# EXERCISE INSTRUCTIONS
Retype exactly the lines from the one that contains "This screenshot has height=213, width=366." through the final line of the material below, and add nothing else.

# RECORDS PROVIDED

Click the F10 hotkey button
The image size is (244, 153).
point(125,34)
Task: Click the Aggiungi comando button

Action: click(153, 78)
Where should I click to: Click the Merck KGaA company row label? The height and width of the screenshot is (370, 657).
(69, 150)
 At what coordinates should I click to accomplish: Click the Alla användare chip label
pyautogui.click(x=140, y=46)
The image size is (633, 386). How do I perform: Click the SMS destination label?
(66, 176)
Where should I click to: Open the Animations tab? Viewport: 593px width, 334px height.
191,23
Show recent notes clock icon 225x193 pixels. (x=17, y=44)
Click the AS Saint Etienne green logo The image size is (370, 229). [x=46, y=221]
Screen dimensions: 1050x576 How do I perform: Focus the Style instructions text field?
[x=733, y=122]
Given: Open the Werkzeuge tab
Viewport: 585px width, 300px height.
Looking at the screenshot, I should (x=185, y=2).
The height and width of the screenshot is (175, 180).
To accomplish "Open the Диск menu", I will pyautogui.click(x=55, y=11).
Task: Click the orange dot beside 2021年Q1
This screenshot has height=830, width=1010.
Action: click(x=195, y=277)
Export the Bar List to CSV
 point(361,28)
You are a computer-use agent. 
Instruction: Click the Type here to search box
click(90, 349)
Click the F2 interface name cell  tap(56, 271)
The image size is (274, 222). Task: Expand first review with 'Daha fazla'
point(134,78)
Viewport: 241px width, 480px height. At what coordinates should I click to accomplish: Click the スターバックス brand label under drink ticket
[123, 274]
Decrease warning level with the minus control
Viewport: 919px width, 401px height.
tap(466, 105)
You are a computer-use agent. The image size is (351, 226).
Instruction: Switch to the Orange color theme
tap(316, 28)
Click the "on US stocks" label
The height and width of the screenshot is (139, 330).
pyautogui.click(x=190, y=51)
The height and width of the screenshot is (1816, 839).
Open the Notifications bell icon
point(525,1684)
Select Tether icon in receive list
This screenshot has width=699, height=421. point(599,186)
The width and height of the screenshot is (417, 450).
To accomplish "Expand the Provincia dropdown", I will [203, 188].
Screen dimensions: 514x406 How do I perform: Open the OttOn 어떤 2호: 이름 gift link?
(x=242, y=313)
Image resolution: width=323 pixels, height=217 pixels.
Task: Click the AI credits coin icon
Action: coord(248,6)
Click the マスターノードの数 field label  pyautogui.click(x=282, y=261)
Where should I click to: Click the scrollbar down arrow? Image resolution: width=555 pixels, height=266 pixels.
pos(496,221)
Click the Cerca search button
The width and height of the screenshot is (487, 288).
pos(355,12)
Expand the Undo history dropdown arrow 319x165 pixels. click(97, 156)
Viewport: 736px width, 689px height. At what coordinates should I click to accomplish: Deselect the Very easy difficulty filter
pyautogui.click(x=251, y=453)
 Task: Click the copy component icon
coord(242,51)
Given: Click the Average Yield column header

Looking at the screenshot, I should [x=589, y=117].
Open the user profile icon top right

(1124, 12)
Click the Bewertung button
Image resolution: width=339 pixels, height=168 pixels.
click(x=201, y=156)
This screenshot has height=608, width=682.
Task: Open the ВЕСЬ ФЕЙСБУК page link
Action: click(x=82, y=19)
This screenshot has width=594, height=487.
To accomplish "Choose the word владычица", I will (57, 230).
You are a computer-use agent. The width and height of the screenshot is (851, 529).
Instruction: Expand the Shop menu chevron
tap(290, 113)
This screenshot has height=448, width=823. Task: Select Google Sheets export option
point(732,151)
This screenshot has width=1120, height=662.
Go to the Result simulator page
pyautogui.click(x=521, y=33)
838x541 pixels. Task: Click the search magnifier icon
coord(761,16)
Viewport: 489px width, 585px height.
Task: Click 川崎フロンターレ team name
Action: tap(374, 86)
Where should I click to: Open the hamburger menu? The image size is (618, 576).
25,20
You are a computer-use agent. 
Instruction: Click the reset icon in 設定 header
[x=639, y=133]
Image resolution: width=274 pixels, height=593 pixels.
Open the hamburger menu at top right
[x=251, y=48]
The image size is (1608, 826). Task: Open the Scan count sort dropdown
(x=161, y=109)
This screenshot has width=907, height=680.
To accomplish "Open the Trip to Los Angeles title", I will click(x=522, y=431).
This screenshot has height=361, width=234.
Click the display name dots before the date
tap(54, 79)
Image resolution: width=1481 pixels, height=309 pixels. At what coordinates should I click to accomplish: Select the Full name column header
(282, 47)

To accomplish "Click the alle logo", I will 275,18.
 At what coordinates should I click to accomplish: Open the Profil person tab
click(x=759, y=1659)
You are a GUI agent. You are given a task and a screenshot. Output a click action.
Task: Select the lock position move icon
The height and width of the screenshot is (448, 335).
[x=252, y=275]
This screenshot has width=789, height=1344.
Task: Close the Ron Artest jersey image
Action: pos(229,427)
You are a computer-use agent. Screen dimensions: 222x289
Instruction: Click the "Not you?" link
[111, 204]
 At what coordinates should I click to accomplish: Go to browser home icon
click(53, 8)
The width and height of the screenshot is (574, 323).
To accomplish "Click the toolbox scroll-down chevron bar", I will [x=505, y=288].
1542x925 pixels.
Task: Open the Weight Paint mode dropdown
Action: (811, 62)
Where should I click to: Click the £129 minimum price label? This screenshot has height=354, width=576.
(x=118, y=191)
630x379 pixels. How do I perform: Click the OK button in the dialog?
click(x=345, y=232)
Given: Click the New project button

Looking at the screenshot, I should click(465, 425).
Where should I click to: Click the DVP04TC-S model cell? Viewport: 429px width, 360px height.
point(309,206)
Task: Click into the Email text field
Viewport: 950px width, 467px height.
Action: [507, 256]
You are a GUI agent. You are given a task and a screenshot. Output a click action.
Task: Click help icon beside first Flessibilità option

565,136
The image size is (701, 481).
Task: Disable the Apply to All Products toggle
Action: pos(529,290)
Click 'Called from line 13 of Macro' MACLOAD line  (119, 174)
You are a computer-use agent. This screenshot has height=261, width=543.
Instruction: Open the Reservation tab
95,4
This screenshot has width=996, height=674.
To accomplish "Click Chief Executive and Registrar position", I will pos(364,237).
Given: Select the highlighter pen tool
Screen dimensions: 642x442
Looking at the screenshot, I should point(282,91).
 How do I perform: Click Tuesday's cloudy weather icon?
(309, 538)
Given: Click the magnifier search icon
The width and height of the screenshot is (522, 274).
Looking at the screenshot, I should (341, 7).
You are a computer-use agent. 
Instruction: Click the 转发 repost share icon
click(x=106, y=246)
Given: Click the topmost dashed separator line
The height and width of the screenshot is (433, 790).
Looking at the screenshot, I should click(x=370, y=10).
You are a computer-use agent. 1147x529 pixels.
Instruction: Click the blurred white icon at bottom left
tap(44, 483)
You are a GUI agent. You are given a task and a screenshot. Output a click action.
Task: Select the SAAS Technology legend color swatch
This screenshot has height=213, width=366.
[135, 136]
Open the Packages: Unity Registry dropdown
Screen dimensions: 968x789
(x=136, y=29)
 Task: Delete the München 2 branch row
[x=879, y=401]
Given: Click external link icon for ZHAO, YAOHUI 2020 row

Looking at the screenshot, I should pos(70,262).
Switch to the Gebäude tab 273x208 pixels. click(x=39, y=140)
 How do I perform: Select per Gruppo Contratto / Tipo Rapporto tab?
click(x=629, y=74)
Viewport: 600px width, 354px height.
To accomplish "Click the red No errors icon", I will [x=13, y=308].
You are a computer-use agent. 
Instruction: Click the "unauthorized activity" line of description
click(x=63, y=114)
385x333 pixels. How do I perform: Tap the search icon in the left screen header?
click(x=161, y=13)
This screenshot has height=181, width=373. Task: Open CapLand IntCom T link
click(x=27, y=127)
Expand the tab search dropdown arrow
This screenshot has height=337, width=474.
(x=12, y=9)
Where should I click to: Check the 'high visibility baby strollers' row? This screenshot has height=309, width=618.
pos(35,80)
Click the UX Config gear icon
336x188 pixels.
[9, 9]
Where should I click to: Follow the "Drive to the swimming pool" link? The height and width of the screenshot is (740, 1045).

# COMPLETED EXERCISE
This screenshot has height=213, width=366.
[135, 136]
Open the Packages: Unity Registry dropdown
Screen dimensions: 968x789
(x=136, y=29)
 Task: Delete the München 2 branch row
[x=879, y=401]
Given: Click external link icon for ZHAO, YAOHUI 2020 row

Looking at the screenshot, I should pos(70,262).
Switch to the Gebäude tab 273x208 pixels. click(x=39, y=140)
 How do I perform: Select per Gruppo Contratto / Tipo Rapporto tab?
click(x=629, y=74)
Viewport: 600px width, 354px height.
To accomplish "Click the red No errors icon", I will [x=13, y=308].
You are a computer-use agent. 
Instruction: Click the "unauthorized activity" line of description
click(x=63, y=114)
385x333 pixels. How do I perform: Tap the search icon in the left screen header?
click(x=161, y=13)
This screenshot has height=181, width=373. Task: Open CapLand IntCom T link
click(x=27, y=127)
Expand the tab search dropdown arrow
This screenshot has height=337, width=474.
(x=12, y=9)
Where should I click to: Check the 'high visibility baby strollers' row? This screenshot has height=309, width=618.
pos(35,80)
Click the UX Config gear icon
336x188 pixels.
[9, 9]
Where should I click to: Follow the "Drive to the swimming pool" link? The height and width of the screenshot is (740, 1045).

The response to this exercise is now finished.